One day it was simply a cloud in the sky—an event so rare in a Beirut summer that one of our new friends came over to make sure we didn’t miss it.
Another day it was the U.S. Navy’s entire Sixth Fleet, stopping by on a training mission. The embassy sent out messages to all the young American women in town, encouraging us to date sailors and help keep them out of trouble.
There were so many uniforms ashore that the streets near the port looked like rivers of white. We dated them in groups. By the end of fleet week, one of my roommates had been out with 23 sailors; I’d been out with 18. But—in the classic phrase of the time—nothing happened. It was 1963, after all, and the sexual revolution hadn’t arrived. None of us slept with anybody.
My most intimate moment, in fact, came when one sailor showed me the last letter he’d gotten from his girlfriend. I had not known until then that nations are defended—and torn apart—by armies of homesick boys. I learned it earlier in Beirut than I would have at home: The Six-Day War would not happen for another four years; Vietnam was lurking in the future, and Beirut’s long self-destruction would not begin until the Vietnam War was over.
The guy I fell in love with that summer wasn’t among the sailors. Bob was a student from Northwestern, making up a chemistry class at A.U.B. He had black hair and hazel eyes so light that they shone like gold when the sun hit them.
He had grown up in Saudi Arabia, in the sheltered enclaves of Aramco, the Arab-American Oil Company—exactly the kind of ex-pat upbringing I envied. Every time I saw him, my heart turned over. I never knew if his did, but Bob took to dropping by the apartment too, and I spent my weekends trying to be fascinating.
My journal devotes an embarrassing amount of space to the details of this romance—going to downtown discos together, sharing hamburgers at an A.U.B. hangout called Uncle Sam’s, our failed attempt to smuggle Marlboros out of the free port, sunbathing on the stony campus beach. One night we skipped through the marble halls of the grand Phoenicia Hotel, holding hands. And once, by our apartment’s front door, he kissed me goodnight.
Bob left Beirut before I did, and I went down to the airport with a farewell bottle of champagne and talked a Middle East Airlines flight attendant into taking it to him on board. Just before the passenger door closed for take-off, Bob leaned out and waved goodbye. I never saw him again.
When the rest of us scattered for home, I took my Beirut house-key with me, more as talisman than souvenir. Someday, I promised myself, someday when I had my life figured out, I’d go back, find my old apartment, unlock the door as if I still lived there, hand the key to the startled residents and say thanks.
For years afterward, when the Minnesota winter finally broke and real spring warmed the air at home, there would be a night when I stepped outside and felt the soft, sweet air of Beirut swirl around me again, and I would grieve for the city, missing it, unable to find a way back.
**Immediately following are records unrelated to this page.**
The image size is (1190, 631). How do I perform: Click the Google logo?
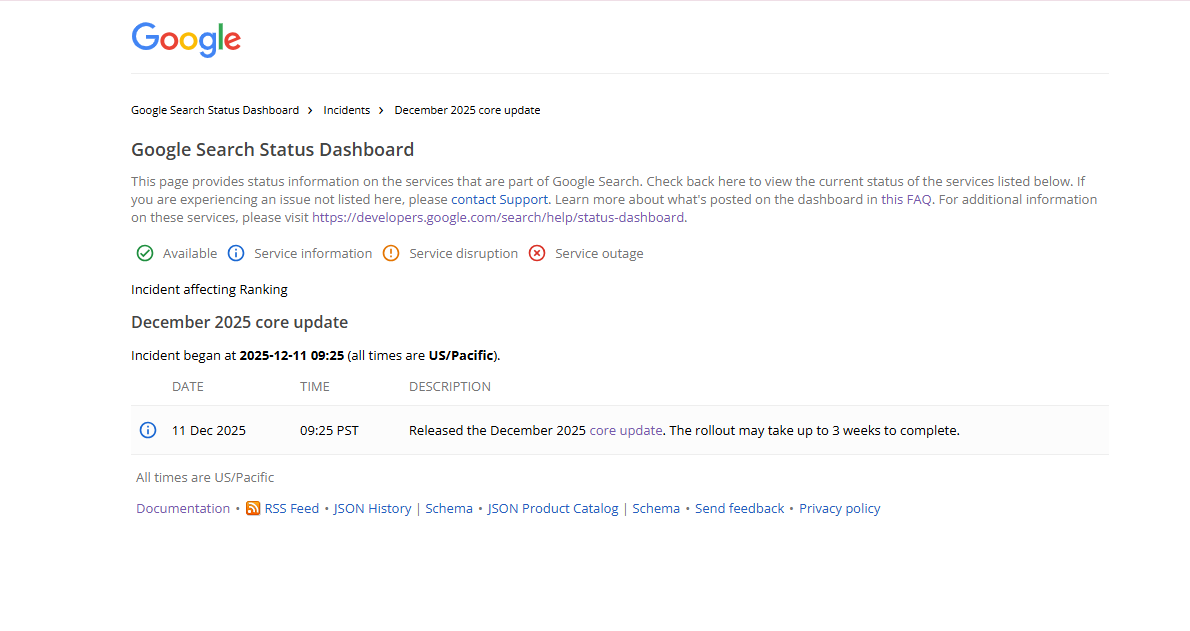click(x=186, y=39)
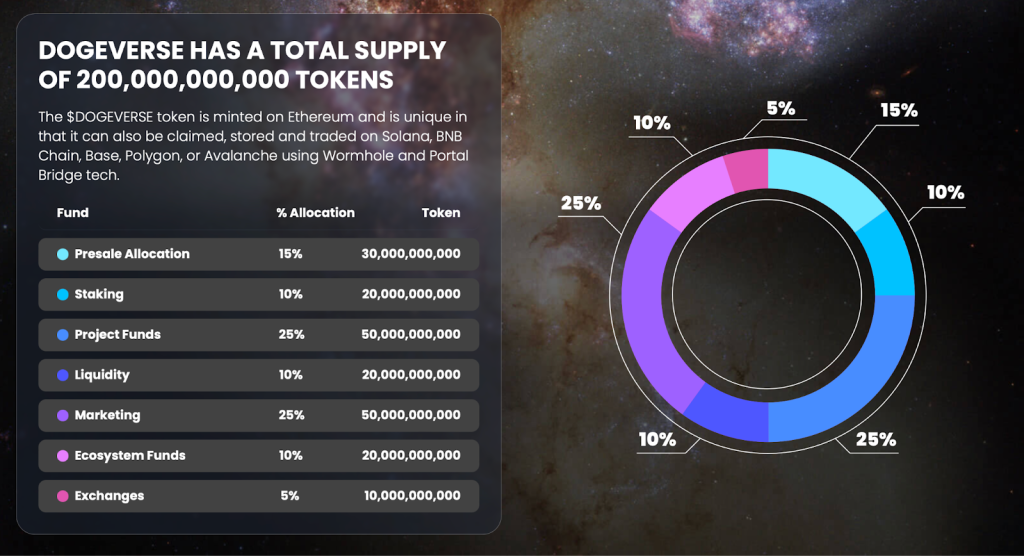Click the 'DOGEVERSE HAS A TOTAL SUPPLY' heading
Image resolution: width=1024 pixels, height=556 pixels.
tap(242, 50)
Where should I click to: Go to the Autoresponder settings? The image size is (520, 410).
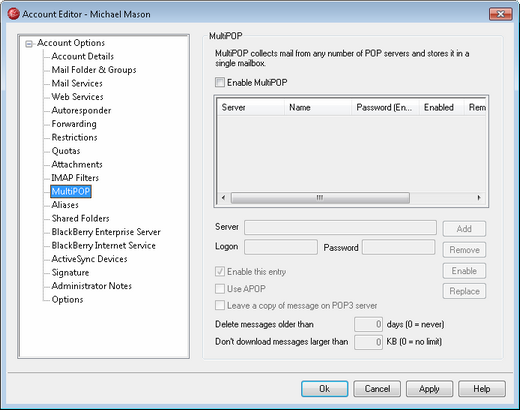tap(81, 110)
By the time I’d finished a degree in journalism, gotten a job at a newspaper and could afford to return, Lebanon was in the middle of its civil war. When the fighting finally stopped, 15 years later, the heart of the city had been devastated, and it seemed too late.
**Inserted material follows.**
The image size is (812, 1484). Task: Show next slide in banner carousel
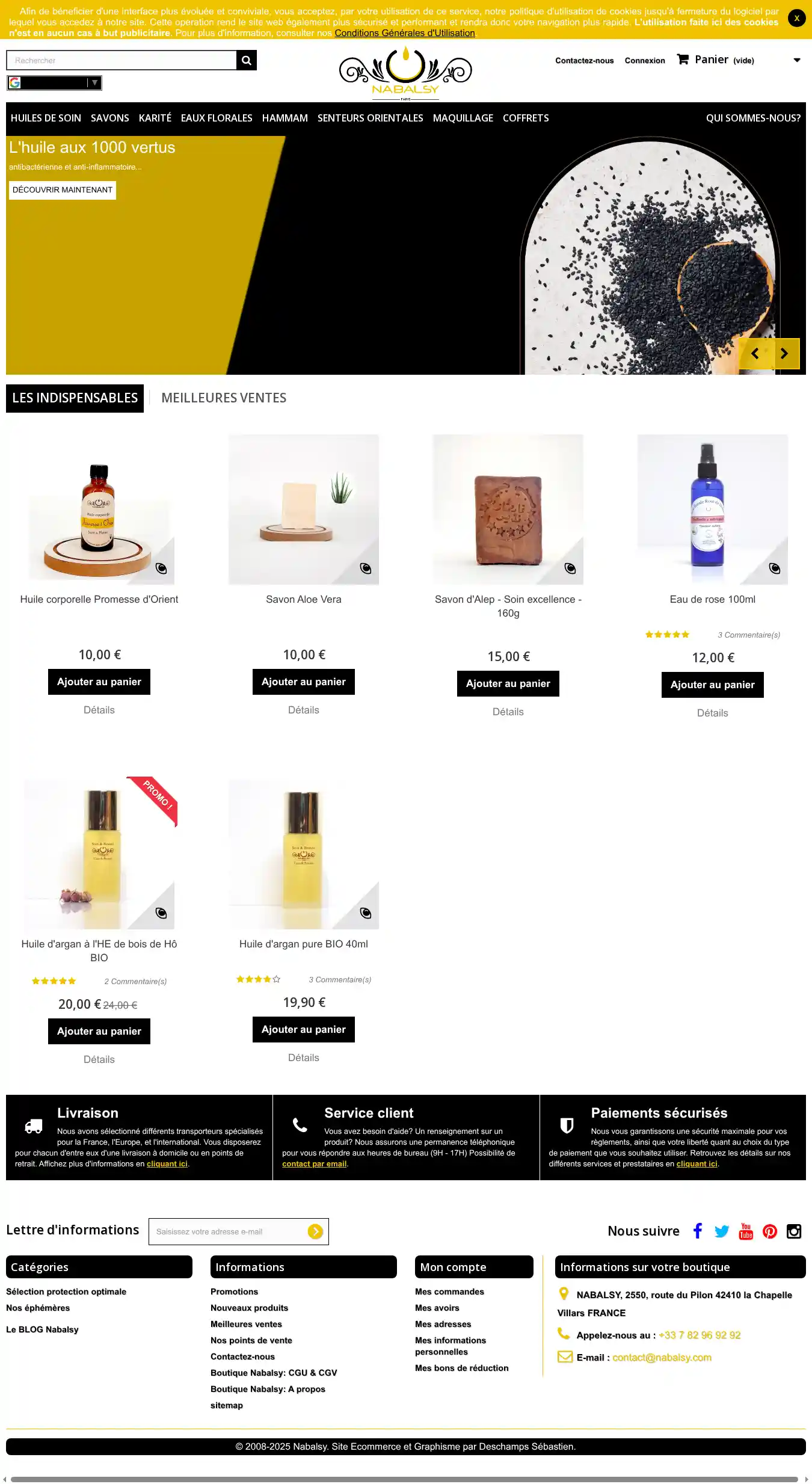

Then, early in 2003, some from my old student group got serious about an anniversary reunion in Lebanon. It still seemed dangerous, but we were running out of time. “The way I see it,” one man said, making the clinching argument, “it’s never going to be safe.”
We went back that June. As I’d always intended, I retrieved the apartment key from my jewel box and took it with me.
Didi 12.21.08 | 4:36 PM ET
Beautiful article!
Jillian 12.02.09 | 2:26 PM ET
What a beautiful piece. I’m about to make my first trip to Beirut this weekend and have been eating up as much travel writing about the city as I can…but this is by far the most beautiful and personal piece I’ve found. Thank you for writing it.